Soybean - Cultivation
Soybeans are an important global crop, with political ramifications. It is grown for its oil and protein. The bulk of the crop is solvent extracted for vegetable oil and the defatted soy meal is used for animal feed. A very small proportion of the crop is consumed directly for food by humans.
Soybeans and were used as food in eastern Asia long before written records, and it is still a major crop in China, Japan and Korea. They were first introduced to Europe in the early 1700s and the United States in 1765, where it was first grown for hay. Benjamin Franklin wrote a letter in 1770 mentioning sending soybeans home from England. Soybeans did not become an important crop outside of Asia until about 1910.

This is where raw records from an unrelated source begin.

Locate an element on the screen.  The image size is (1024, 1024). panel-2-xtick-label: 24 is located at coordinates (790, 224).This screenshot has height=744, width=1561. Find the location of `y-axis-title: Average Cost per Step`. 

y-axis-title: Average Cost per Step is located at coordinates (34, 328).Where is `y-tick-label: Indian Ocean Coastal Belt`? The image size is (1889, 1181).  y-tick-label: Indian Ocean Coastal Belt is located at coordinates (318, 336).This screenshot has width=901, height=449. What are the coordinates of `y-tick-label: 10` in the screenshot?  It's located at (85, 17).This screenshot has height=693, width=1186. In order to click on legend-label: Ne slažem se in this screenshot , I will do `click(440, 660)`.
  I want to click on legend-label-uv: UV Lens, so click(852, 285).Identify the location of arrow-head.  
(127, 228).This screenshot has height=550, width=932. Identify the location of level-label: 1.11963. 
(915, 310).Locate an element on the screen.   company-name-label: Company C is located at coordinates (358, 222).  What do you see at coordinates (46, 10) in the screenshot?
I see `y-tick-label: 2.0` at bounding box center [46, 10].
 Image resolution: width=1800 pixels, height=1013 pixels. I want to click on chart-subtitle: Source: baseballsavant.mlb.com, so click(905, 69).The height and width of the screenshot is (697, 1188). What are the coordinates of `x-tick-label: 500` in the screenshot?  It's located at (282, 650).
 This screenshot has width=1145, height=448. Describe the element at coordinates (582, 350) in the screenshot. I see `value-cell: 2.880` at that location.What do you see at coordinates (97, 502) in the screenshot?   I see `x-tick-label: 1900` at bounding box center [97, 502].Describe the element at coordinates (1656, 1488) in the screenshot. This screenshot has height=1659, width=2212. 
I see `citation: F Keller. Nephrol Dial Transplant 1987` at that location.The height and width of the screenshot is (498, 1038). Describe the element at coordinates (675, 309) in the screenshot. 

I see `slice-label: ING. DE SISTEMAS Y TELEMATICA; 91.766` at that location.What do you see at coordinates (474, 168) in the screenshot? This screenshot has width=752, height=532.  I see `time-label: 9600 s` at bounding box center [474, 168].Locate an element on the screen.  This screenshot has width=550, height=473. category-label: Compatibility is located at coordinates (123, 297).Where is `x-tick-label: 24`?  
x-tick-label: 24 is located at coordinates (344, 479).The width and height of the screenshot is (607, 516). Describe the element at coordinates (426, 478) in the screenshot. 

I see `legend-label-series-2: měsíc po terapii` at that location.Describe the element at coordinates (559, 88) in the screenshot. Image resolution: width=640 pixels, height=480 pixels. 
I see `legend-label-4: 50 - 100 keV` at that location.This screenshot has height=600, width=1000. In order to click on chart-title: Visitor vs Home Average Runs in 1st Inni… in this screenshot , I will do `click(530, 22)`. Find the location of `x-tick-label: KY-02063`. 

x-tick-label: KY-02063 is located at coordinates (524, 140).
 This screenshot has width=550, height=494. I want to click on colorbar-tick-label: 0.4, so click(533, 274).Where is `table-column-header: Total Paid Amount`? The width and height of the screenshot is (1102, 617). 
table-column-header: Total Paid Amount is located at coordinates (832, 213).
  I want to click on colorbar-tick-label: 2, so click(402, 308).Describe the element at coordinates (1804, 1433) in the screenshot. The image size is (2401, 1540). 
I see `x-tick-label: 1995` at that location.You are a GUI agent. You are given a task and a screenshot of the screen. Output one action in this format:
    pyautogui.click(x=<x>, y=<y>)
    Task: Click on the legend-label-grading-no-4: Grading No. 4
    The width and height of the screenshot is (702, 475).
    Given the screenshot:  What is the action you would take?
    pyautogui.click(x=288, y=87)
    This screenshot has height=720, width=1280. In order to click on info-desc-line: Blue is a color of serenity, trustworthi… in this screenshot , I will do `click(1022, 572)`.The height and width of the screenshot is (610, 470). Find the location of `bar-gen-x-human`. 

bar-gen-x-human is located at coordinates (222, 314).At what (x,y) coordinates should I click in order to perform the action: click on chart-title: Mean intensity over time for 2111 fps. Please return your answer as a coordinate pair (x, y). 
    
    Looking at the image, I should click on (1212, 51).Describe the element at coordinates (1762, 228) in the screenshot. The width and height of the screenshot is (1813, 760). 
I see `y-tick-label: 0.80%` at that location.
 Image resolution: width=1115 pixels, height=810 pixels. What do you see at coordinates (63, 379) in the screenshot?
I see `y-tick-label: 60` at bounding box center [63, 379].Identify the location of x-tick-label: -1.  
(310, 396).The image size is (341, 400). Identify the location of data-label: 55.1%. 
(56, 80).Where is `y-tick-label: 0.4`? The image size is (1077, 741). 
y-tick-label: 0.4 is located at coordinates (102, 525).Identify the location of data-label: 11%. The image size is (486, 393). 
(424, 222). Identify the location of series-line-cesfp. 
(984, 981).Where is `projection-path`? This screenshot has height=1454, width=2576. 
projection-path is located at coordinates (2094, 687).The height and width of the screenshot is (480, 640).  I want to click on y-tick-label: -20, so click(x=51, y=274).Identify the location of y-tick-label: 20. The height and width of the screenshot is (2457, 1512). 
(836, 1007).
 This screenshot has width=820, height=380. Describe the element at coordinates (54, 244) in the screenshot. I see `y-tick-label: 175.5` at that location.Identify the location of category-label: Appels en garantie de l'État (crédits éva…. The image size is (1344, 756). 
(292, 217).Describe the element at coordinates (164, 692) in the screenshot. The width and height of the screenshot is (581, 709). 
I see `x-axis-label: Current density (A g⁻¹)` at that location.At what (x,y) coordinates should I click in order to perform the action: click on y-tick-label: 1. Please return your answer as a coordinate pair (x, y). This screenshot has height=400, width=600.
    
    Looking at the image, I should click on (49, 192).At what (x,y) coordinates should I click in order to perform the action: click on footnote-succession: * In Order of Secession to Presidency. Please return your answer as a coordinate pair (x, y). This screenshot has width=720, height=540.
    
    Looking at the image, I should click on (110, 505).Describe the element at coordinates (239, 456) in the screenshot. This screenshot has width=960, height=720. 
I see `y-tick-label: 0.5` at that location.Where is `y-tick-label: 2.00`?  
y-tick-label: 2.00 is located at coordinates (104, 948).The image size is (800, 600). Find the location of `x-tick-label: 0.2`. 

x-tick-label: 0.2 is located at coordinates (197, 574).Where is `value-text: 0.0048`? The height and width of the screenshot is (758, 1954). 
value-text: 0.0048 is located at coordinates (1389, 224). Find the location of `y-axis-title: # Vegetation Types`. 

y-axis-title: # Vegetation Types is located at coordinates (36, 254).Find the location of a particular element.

Cultivation is successful in climates with hot summers, with optimum growing conditions in mean temperatures of 20 °C to 30 °C; temperatures of below 20 °C and over 40 °C retard growth significantly. They can grow in a wide range of soils, with optimum growth in moist alluvial soils with a good organic content. Soybeans, like most legumes perform nitrogen fixation by establishing a symbiotic relationship with the bacterium Bradyrhizobium japonicum(syn. Rhizobium japonicum; Jordan 1982). However, for best results an inoculum of the correct strain of bacteria should be mixed with the soybean(or any legume) seed before planting. Modern crop cultivars generally reach a height of 1 m or more, and take between 80-120 days from sowing to harvesting.
Soybeans are native to southeast Asia, but 45 percent of the world's soybean area, and 55 percent of production, is in the United States. The U.S. produced 75 million metric tons of soybeans in 2000, of which more than one-third was exported. Other leading producers are Brazil, Argentina, China, Japan, and India.
Environmental groups, such as Greenpeace and the WWF have reported that soybean cultivation and the threat to increase soybean cultivation in Brazil is destroying huge areas of Amazon rainforest and encouraging deforestation.
The first research on soybeans in the United States was conducted by George Washington Carver at Tuskeegee, Alabama but he decided it was too exotic a crop for the poor black farmers of the South so he turned his attention to peanuts. He also encouraged farmers to use crop rotation. Peanuts, soybeans, sweet potatoes or other plants that would replenish the soil with nitrogen and minerals were planted for two years and then cotton on the third year.